The connection is that Wilde, now a literary figure of some note, started his career writing Dick Dexter special agent adventures for one of Ansbacher’s early magazines. One particular file copy (of a banned issue) is missing, and perhaps the solution it contained to the then current Dick Dexter adventure could throw light on some more recent real life skullduggery?
Lots of nice twists and turns, and all reasonably logical. Characters interesting, but murderer guessable. I enjoyed it but Chandler or Deighton it isn’t.
November 11th, 2022 at 9:00 pm
It is an unfortunate characteristic of much criticism of popular fiction that too many critics simply default to comparing writers to the only names they can think of in a genre rather than to those who they might actually resemble.
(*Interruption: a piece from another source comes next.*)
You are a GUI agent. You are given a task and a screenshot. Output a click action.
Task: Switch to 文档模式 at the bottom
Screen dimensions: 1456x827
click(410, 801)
It’s like when someone compares a hardboiled writer to Hammett/Chandler/Cain when those three writers have almost nothing in common but hardboiled fiction. I’ve actually seen a writer compared to Chandler and Spillane for the same reason.
Usually it boils down that the critic just doesn’t differentiate between anyone writing in the first person.
Good review here, and a reminder how treacherous those comparisons can be with no real thought behind them.
November 11th, 2022 at 10:03 pm
The wrong-headed comparisons Bob Adey mentioned must have been really off for him to start out his review the way he did, and I really enjoyed the fact that he did.
I don’t think I’m going to put in a lot of effort to find this book, but I’m tempted to. I enjoy mysteries which are solved by tracking down other books in order to find solutions.